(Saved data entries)
┄┄┄┄┄┄┄┄┄┄
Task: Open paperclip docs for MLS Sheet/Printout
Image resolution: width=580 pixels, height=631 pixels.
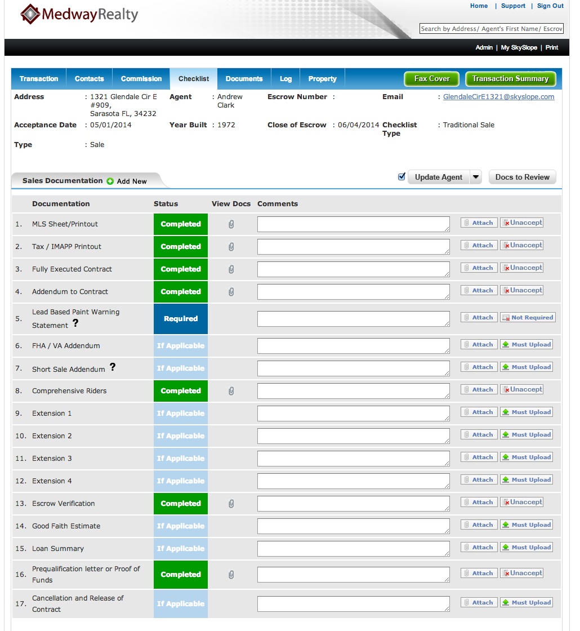Action: 231,224
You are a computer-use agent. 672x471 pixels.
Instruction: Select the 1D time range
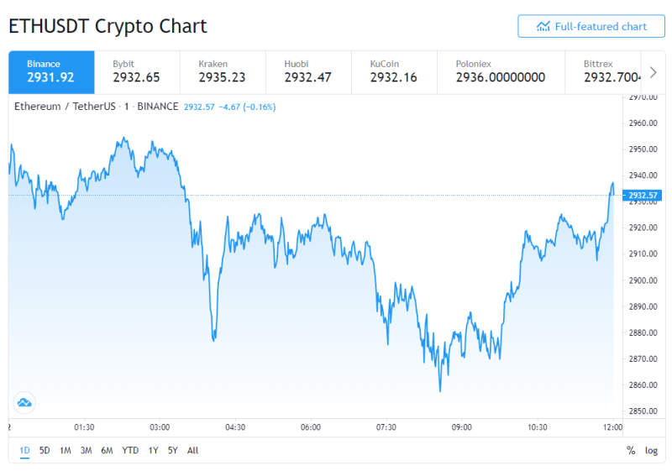25,451
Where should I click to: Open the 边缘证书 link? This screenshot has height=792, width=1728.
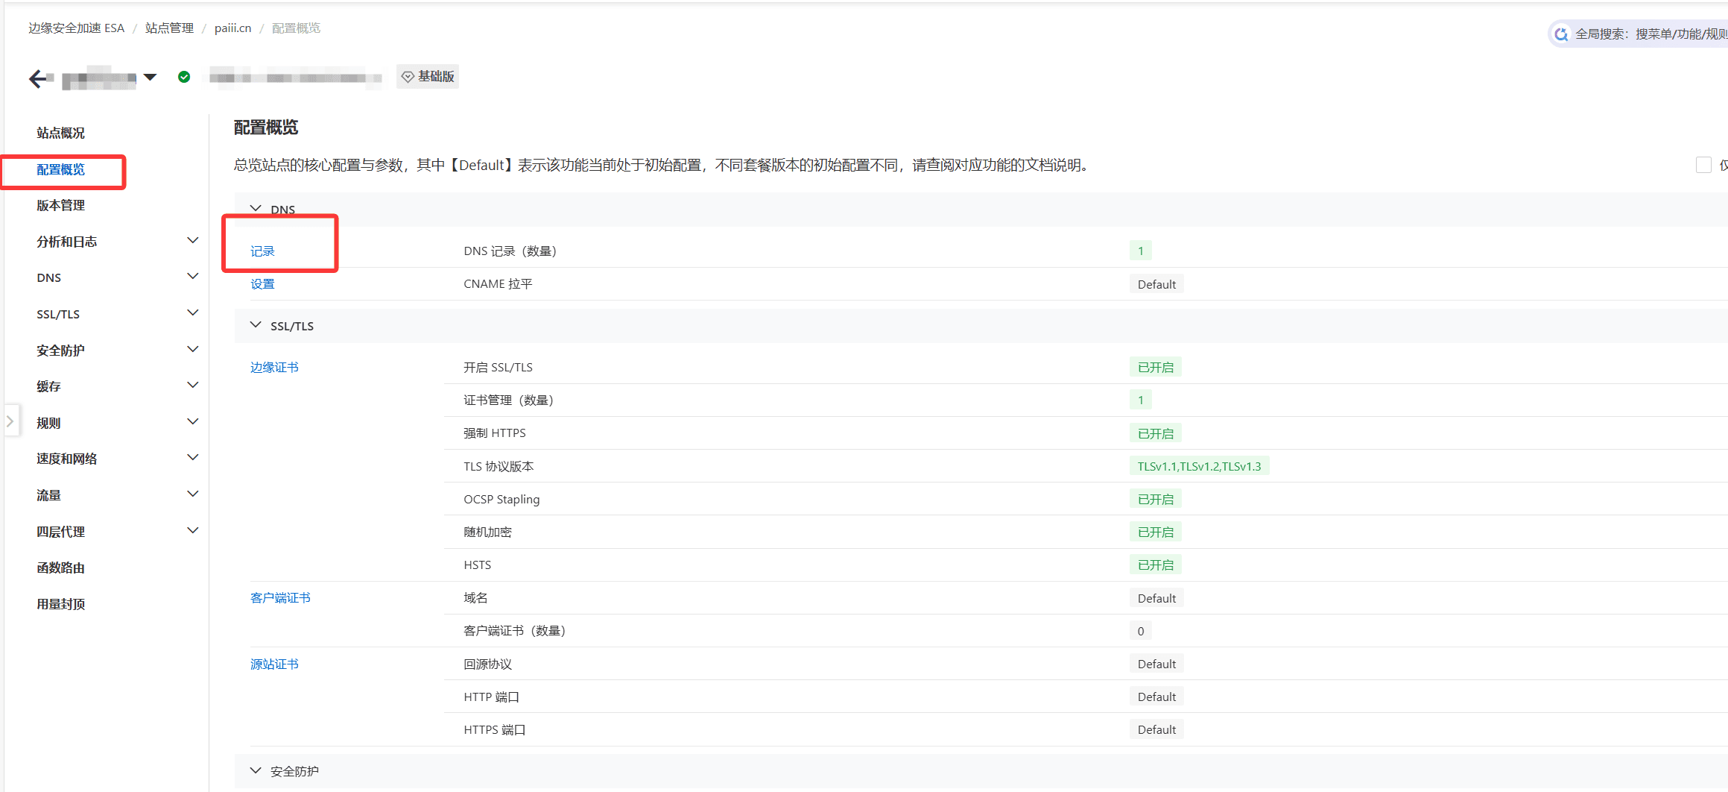coord(274,367)
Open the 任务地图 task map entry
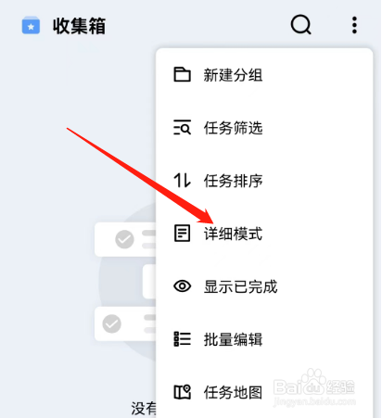 (x=264, y=392)
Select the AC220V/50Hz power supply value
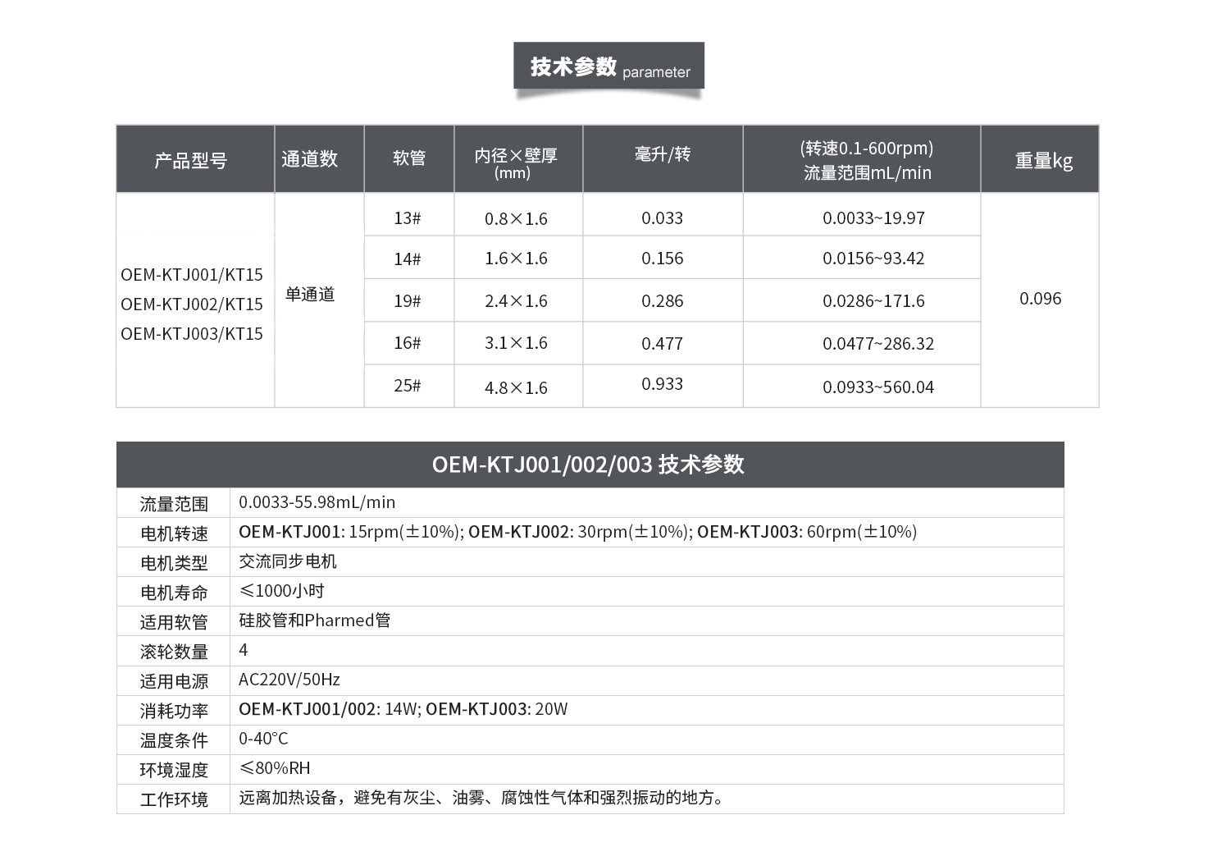 point(289,680)
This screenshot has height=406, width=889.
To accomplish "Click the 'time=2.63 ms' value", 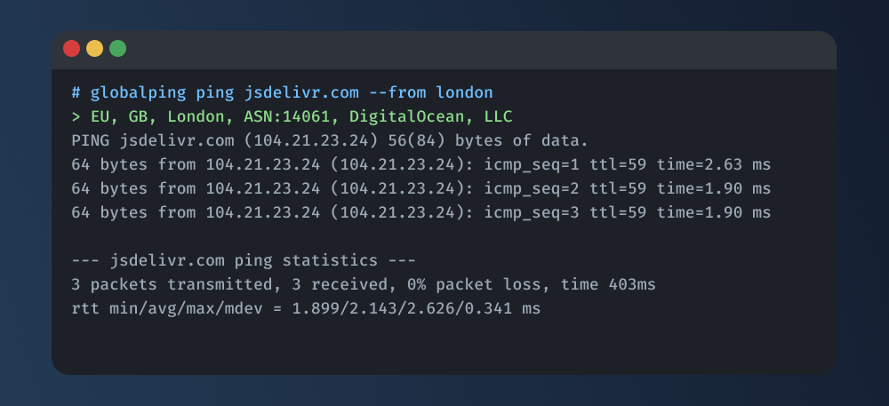I will pyautogui.click(x=714, y=164).
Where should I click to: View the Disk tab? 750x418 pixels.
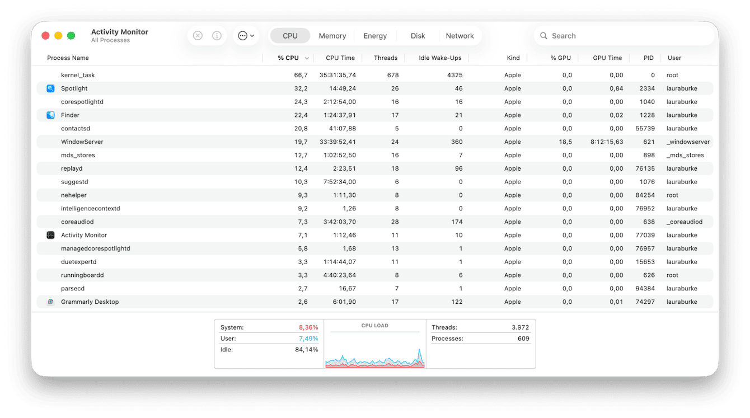pos(418,35)
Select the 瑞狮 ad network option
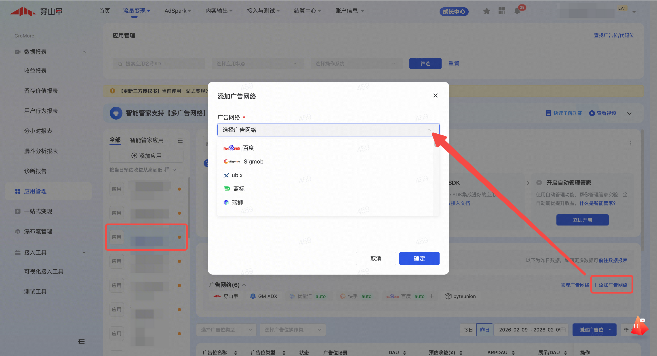Viewport: 657px width, 356px height. pyautogui.click(x=237, y=202)
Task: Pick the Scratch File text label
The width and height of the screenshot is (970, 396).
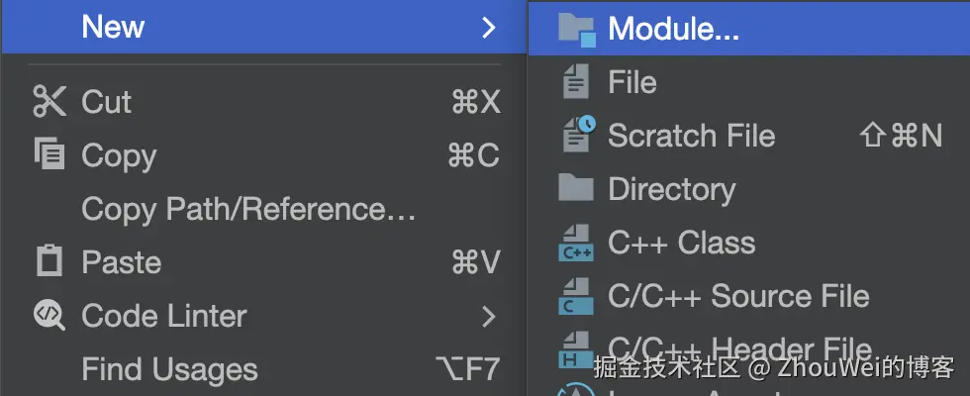Action: point(691,136)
┄┄┄┄┄┄┄┄┄┄
| Instructions to follow |
Rewrite everything from the line containing "Task: Pick the Scratch File text label" down to the end of the items, swapping "Scratch File" for "Temp File" and changing nothing else. Leave the pictures out of your answer.

| Written answer |
Task: Pick the Temp File text label
The width and height of the screenshot is (970, 396).
Action: point(691,136)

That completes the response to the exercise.